(Pixel coordinate grounding data)

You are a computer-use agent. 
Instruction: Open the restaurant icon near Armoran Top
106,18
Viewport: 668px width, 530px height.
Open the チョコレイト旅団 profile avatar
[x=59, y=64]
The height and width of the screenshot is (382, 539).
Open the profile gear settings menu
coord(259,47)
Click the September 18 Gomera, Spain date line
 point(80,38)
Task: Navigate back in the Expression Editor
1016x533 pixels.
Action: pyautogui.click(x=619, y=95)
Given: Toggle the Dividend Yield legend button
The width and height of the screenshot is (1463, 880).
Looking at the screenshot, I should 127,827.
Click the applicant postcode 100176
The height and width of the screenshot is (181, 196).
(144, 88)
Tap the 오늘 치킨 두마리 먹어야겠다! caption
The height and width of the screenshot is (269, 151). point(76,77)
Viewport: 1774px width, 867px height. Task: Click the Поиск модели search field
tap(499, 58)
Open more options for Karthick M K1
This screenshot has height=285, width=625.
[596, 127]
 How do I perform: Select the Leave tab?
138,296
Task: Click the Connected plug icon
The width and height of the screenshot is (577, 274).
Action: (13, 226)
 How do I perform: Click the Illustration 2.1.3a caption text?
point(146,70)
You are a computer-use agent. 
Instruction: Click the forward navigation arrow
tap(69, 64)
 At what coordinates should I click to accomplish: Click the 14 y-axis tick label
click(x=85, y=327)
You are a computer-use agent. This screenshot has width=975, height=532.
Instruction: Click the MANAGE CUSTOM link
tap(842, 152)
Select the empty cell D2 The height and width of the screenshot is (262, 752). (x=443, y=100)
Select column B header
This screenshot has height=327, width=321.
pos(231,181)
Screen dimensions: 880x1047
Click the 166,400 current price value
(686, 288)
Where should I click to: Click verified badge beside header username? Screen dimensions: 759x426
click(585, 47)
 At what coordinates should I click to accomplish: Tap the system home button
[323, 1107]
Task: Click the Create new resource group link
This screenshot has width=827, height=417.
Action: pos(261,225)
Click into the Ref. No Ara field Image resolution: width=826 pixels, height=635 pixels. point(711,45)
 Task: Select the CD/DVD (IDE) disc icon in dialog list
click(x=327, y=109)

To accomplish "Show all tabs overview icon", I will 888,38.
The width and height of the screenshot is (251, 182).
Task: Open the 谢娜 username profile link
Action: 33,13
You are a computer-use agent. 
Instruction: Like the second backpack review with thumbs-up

Task directions —
Where the line containing "Click into the" appears in the data above, begin there and reproduce every line to the end exactly; include nothing else.

Result below —
Click into the Ref. No Ara field Image resolution: width=826 pixels, height=635 pixels. point(711,45)
 Task: Select the CD/DVD (IDE) disc icon in dialog list
click(x=327, y=109)

To accomplish "Show all tabs overview icon", I will 888,38.
The width and height of the screenshot is (251, 182).
Task: Open the 谢娜 username profile link
Action: 33,13
You are a computer-use agent. 
Instruction: Like the second backpack review with thumbs-up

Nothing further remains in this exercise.